Cengiz Aytmatov'un yazdığı eserler beni her zaman etkilemiştir. Betimlemesi olay örgüsüyle beni her zaman bir maceraya sürüklemiştir. Cengiz Han'a Küsen Bulut kitabını okurken de bu duygu ve düşüncelerim değişmedi. Sanki olaylar gözünüzün önünde yaşanıyor siz oturmuş uzaktan izliyor gibi anlatıma sahipti.Tek nefeste okunacak sürükleyici bir kitaptı. Okumayanlar için listenize eklemeniz gereken bir eser olduğunu söyleyebilirim.
Eserde anlatılan Sovyetler birliği. Ama Cengiz hanın hayatı da bu eserin bir parçası..!
-İnsan insana nasıl bu kadar acımasız olur, bu kadar nefret duyar?
-Çünkü hayatın anlamı mutlu olmak idi, başarı ise mutluluğun başlangıcıydı.
-Karda, kışta, çiselerde, boralarda,
İlikleri donduran soğuklarda,
İçim rahat, yüreğim dingin...
Korku bilmez bozkurtlarım yanımda yine
Otağımın çevresinde pervane...
-Mutluluğun da, mutsuzluğun da kökü birdir.
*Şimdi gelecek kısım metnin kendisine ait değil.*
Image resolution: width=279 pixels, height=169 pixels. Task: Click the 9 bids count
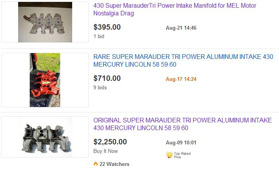coord(100,87)
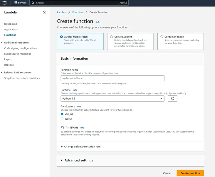This screenshot has height=177, width=215.
Task: Close the Lambda side panel
Action: click(44, 12)
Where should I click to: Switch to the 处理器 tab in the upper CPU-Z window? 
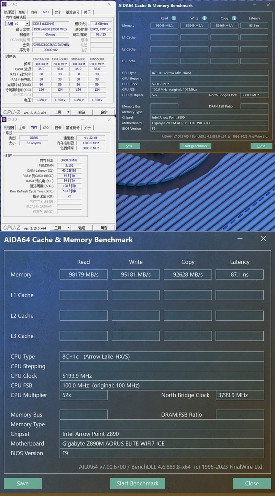(x=9, y=12)
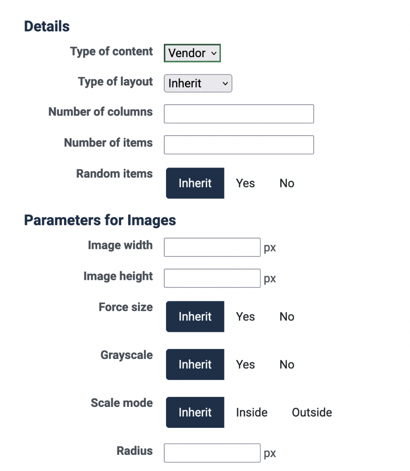Image resolution: width=410 pixels, height=471 pixels.
Task: Open the Type of content dropdown
Action: [x=192, y=53]
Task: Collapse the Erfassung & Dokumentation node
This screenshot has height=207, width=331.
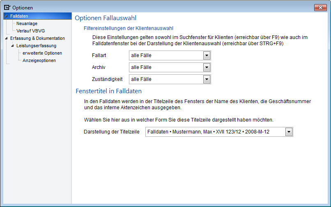Action: pyautogui.click(x=6, y=39)
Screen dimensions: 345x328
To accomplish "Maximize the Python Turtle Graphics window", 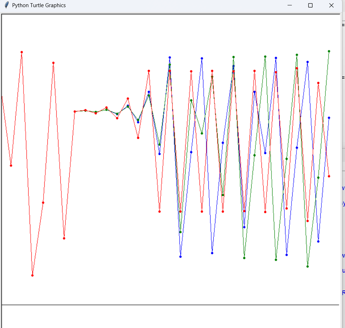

Birine sahip olduk, şimdi ötekini göğüslemeye hazır olalım.
Böylece o, var olabilmenin anlamını ve şartını anlamış görünüyordu ki bu da kaba kuvvet idi. İyice emindi ki ancak kuvvetle herkese baş eğdirir, diz çöktürür, alçaltır ve toz haline getirebilirdi. İsterse karşısında taş olsun, bir ağaç ya da vahşi, yırtıcı bir hayvan olsun, ancak kuvvetle üstesinden gelebilirdi onun. Zavallı ölümlülerin lafı olmazdı. Kuvvet kuvveti kırınca, olağanüstü olan değersiz kalır, görkemli olan acınacak hâle düşerdi. İşte bundan bir sonuç çıkarıyordu: Bükebildiğin, ezip yok edebildiğin şeyin hiçbir önemi yoktur. Baş eğip, diz çökenler, galibin insafına kalmışlardır. Ancak budur hak ettikleri. Dünyanın temel düzeni, asıl kuralı da buna dayanıyordu.